▶ _Work instructions_
Could you find every line in the records below that contains the word "computer" and copy it?

▶ _Source data_

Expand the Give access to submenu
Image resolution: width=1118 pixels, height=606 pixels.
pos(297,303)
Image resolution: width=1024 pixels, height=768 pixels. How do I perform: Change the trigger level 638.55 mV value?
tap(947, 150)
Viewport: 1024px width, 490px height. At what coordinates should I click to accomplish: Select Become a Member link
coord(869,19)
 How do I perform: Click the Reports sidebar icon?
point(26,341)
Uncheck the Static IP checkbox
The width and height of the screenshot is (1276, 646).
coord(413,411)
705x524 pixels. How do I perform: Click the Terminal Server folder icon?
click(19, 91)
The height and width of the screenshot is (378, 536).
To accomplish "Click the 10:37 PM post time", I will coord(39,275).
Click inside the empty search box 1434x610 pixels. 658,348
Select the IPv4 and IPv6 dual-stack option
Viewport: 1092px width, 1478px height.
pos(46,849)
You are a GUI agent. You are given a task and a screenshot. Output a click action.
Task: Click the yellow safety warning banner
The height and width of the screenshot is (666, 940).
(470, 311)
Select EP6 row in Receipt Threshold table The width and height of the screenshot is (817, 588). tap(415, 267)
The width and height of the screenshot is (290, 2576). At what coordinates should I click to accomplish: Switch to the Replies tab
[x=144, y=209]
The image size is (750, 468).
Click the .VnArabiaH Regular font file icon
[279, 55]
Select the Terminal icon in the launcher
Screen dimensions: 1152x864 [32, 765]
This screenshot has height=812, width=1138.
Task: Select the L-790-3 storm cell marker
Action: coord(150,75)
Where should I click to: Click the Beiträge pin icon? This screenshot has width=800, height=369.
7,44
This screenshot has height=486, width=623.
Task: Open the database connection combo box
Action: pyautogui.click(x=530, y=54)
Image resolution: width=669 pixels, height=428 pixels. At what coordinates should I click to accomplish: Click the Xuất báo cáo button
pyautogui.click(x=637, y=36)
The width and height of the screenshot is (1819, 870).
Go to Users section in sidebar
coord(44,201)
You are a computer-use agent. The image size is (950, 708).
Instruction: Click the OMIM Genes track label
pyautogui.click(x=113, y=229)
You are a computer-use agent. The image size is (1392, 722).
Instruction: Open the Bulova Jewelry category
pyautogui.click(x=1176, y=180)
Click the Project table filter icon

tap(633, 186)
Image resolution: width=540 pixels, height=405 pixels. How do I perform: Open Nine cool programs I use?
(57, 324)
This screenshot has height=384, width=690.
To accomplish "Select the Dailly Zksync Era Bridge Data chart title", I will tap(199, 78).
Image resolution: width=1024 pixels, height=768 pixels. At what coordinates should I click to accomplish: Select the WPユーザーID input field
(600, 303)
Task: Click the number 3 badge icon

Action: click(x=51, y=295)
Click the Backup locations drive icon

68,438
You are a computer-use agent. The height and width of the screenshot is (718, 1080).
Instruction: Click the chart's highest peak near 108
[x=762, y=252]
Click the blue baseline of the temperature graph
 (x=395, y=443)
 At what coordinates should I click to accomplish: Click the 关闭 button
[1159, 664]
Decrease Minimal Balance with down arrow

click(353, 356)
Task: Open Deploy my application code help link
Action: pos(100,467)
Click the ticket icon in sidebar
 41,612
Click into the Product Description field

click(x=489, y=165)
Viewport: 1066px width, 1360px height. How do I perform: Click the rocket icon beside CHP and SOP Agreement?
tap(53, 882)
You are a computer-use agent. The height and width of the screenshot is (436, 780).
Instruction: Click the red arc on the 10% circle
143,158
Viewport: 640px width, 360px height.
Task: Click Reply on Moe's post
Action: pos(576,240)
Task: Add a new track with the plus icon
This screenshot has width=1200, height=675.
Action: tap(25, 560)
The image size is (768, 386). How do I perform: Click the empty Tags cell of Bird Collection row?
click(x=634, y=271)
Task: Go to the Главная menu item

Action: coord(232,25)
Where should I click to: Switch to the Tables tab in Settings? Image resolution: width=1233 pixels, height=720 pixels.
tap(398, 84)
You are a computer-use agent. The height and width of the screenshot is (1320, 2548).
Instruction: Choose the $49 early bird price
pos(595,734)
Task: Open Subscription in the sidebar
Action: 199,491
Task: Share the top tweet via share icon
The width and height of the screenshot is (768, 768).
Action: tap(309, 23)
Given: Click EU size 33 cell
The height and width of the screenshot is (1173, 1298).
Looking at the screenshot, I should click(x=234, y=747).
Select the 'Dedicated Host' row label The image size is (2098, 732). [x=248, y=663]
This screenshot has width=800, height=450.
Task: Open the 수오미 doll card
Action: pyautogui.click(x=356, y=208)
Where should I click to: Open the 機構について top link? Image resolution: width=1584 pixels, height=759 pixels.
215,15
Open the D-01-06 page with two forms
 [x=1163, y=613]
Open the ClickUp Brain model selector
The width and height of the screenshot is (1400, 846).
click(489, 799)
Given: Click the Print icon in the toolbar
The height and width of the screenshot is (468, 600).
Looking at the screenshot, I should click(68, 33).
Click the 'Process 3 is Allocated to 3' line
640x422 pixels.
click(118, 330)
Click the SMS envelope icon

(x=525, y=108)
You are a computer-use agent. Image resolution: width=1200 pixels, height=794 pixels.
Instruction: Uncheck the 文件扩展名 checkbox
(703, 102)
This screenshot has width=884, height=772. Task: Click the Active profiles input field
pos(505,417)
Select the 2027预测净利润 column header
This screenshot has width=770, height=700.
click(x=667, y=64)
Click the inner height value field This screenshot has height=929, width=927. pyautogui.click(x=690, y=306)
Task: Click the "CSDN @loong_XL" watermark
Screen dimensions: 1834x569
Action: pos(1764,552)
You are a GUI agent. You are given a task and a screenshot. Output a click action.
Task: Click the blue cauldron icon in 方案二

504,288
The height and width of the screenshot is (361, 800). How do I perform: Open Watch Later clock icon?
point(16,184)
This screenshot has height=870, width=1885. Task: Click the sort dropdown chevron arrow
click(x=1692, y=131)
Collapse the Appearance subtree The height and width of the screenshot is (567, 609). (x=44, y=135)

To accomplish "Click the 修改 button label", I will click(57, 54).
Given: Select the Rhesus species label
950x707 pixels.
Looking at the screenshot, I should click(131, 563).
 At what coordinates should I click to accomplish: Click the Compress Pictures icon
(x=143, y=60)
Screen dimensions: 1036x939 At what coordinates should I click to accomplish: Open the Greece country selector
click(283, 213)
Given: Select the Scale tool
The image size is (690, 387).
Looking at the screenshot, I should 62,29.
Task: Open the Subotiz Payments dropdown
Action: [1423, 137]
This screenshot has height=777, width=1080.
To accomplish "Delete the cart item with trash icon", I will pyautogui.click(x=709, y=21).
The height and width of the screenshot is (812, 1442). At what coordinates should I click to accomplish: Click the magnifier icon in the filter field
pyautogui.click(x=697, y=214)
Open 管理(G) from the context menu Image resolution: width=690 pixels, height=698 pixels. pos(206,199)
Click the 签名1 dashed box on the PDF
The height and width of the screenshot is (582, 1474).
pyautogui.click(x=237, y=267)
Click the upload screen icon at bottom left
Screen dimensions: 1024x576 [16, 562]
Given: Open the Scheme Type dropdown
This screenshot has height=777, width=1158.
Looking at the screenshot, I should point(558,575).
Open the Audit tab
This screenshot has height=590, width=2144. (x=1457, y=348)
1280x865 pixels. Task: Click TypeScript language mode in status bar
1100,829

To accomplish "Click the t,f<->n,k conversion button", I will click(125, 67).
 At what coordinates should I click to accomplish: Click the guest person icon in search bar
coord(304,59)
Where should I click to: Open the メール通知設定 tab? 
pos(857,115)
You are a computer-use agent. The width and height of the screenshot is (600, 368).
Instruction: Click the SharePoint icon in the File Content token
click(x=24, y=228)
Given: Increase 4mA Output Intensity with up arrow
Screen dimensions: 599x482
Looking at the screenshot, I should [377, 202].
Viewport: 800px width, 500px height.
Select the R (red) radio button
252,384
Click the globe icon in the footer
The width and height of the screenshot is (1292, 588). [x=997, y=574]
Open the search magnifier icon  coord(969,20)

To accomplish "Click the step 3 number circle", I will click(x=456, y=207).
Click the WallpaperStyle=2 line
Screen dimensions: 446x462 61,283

▶ _Result for this exercise_
You are a computer-use agent. The image size is (950, 708).
You are a computer-use agent. The image size is (1392, 722).
You are a computer-use agent. The height and width of the screenshot is (718, 1080).
You are a computer-use agent. The height and width of the screenshot is (436, 780).
You are a computer-use agent. The height and width of the screenshot is (1320, 2548).
You are a computer-use agent. Image resolution: width=1200 pixels, height=794 pixels.
You are a computer-use agent. The width and height of the screenshot is (600, 368).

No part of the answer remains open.